Crac Deiulemar, altra spallata alle banche: i risparmiatori «recuperano» ulteriori 1,6 milioni di euro
CRONACA
8 novembre 2025

Crac Deiulemar, altra spallata alle banche: i risparmiatori «recuperano» ulteriori 1,6 milioni di euro

Alberto Dortucci

Torre del Greco. Un nuovo verdetto rafforza le speranze (e il portafogli) degli ex obbligazionisti della Deiulemar Compagnia di Navigazione e consolida la strategia giudiziaria della Curatela fallimentare nella lunga battaglia contro gli istituti di credito legati al colosso armatoriale del mare. Il tribunale di Torre Annunziata, con una sentenza firmata dalla giudice Valentina Vitulano, ha condannato la banca Monte dei Paschi di Siena al pagamento di 1.591.885,28 euro in favore del Fallimento Deiulemar Compagnia di Navigazione.

La decisione – come sottolineato dai curatori fallimentari – rappresenta un nuovo e importante passo avanti per l’esercito di circa 13.000 risparmiatori traditi dagli armatori-vampiri e conferma la solidità delle azioni promosse nei confronti degli istituti di credito ritenuti corresponsabili del dissesto finanziario sancito da crac del 2 maggio 2012.

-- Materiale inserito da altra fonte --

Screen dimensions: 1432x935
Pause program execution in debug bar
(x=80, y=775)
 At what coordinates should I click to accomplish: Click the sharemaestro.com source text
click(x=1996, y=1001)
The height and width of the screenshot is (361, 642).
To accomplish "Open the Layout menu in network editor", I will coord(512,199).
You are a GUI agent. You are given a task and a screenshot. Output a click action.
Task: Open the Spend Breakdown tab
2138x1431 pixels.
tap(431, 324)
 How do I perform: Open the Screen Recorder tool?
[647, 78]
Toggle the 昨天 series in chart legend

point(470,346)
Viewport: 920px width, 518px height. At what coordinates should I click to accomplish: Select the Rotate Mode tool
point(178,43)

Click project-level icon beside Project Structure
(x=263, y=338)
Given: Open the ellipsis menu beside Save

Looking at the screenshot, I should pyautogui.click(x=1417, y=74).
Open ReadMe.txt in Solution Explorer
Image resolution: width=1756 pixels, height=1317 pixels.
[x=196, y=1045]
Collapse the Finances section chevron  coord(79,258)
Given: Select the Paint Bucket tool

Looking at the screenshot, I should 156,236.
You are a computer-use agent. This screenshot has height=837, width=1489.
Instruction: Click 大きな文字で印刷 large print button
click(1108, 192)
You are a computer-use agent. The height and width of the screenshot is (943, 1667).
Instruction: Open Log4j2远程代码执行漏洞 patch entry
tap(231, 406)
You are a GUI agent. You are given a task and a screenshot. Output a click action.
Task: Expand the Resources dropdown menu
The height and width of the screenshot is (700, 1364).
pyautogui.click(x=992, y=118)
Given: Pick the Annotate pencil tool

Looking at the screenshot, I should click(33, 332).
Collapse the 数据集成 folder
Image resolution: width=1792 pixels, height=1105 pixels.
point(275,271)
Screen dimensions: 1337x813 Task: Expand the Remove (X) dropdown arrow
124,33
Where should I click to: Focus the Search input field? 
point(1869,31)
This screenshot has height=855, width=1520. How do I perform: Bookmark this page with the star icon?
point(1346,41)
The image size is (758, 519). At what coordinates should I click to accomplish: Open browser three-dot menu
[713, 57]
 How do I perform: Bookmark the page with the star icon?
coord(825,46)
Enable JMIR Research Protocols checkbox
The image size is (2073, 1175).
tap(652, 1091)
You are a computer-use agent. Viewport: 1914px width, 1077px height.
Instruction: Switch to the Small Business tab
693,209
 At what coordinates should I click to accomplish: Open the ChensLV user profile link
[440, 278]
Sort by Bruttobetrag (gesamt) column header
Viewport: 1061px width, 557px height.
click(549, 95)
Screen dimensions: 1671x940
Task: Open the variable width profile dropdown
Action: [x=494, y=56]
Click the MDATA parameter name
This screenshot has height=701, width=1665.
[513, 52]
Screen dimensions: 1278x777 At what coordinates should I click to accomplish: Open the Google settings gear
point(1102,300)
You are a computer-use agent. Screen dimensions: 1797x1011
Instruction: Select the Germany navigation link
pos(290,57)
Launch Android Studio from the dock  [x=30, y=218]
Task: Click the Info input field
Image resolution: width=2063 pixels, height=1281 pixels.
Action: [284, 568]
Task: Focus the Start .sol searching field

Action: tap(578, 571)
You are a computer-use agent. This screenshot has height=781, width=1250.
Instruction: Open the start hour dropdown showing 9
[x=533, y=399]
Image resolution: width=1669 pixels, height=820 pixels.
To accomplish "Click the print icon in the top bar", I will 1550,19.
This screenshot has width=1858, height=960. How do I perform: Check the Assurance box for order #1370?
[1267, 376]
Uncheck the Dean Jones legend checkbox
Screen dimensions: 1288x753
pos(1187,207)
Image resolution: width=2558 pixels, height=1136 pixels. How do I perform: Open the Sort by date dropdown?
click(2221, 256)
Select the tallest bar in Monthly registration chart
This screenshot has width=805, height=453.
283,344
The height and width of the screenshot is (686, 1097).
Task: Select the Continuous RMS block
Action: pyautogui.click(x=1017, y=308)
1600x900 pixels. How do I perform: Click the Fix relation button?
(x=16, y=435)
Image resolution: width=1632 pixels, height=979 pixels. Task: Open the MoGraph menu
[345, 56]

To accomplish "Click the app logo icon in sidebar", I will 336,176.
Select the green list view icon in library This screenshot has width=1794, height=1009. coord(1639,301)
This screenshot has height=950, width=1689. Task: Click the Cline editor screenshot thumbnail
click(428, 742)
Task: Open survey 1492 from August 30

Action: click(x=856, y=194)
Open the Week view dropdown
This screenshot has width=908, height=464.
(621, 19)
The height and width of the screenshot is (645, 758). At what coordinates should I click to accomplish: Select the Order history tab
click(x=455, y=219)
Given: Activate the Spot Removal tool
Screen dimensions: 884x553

Un nuovo tassello nel mosaico giudiziario

La pronuncia della giudice Valentina Vitulano arriva a pochi giorni di distanza dalla sentenza che, lo scorso 1° novembre, aveva visto UBI Banca S.p.A. condannata al risarcimento di 18,5 milioni di euro in favore della Curatela. Un doppio colpo, dunque, che segna una svolta nel complesso contenzioso legale e apre scenari incoraggianti per il futuro. Con queste prime due decisioni, il tribunale di Torre Annunziata sembra delineare un orientamento favorevole al riconoscimento delle responsabilità bancarie nella gestione delle operazioni finanziarie che contribuirono al collasso dell’ex “Parmalat del mare”. Se i successivi verdetti dovessero confermare la linea tracciata, i risparmiatori potrebbero contare su nuove risorse economiche da destinare ai futuri riparti della massa attiva.

Le parole della Curatela

In una nota diffusa subito dopo la pubblicazione della sentenza, la curatela fallimentare ha espresso soddisfazione per l’esito del giudizio di primo grado, sottolineando che il lavoro proseguirà con lo stesso impegno anche nei successivi gradi di giudizio. “È un risultato che conferma la bontà delle nostre iniziative e che restituisce fiducia ai creditori – si legge nel comunicato –. Continueremo a difendere con determinazione gli interessi degli obbligazionisti e dei risparmiatori che da anni attendono giustizia.” Il pronunciamento, pur non ancora definitivo, consolida dunque l’idea di una progressiva ricostruzione del danno subito dai creditori, dopo anni di incertezze e contenziosi.

Una ferita ancora aperta

Il crac della Deiulemar compagnia di navigazione, un tempo fiore all’occhiello della marineria nazionale, lasciò dietro di sé un buco finanziario da circa 800 milioni di euro. A oggi, i creditori hanno recuperato poco meno del 30% delle somme investite, ma le recenti vittorie giudiziarie riaccendono la speranza di nuovi rientri. La strada resta lunga, ma le ultime decisioni del tribunale di Torre Annunziata tracciano un percorso chiaro: ricostruire le responsabilità, individuare i soggetti coinvolti e restituire, almeno in parte, quanto sottratto ai piccoli risparmiatori. Nei prossimi mesi sono attese nuove udienze e possibili ulteriori verdetti che potrebbero consolidare questo orientamento favorevole, segnando finalmente una fase di concreta giustizia dopo oltre un decennio di attese, amarezze e battaglie legali.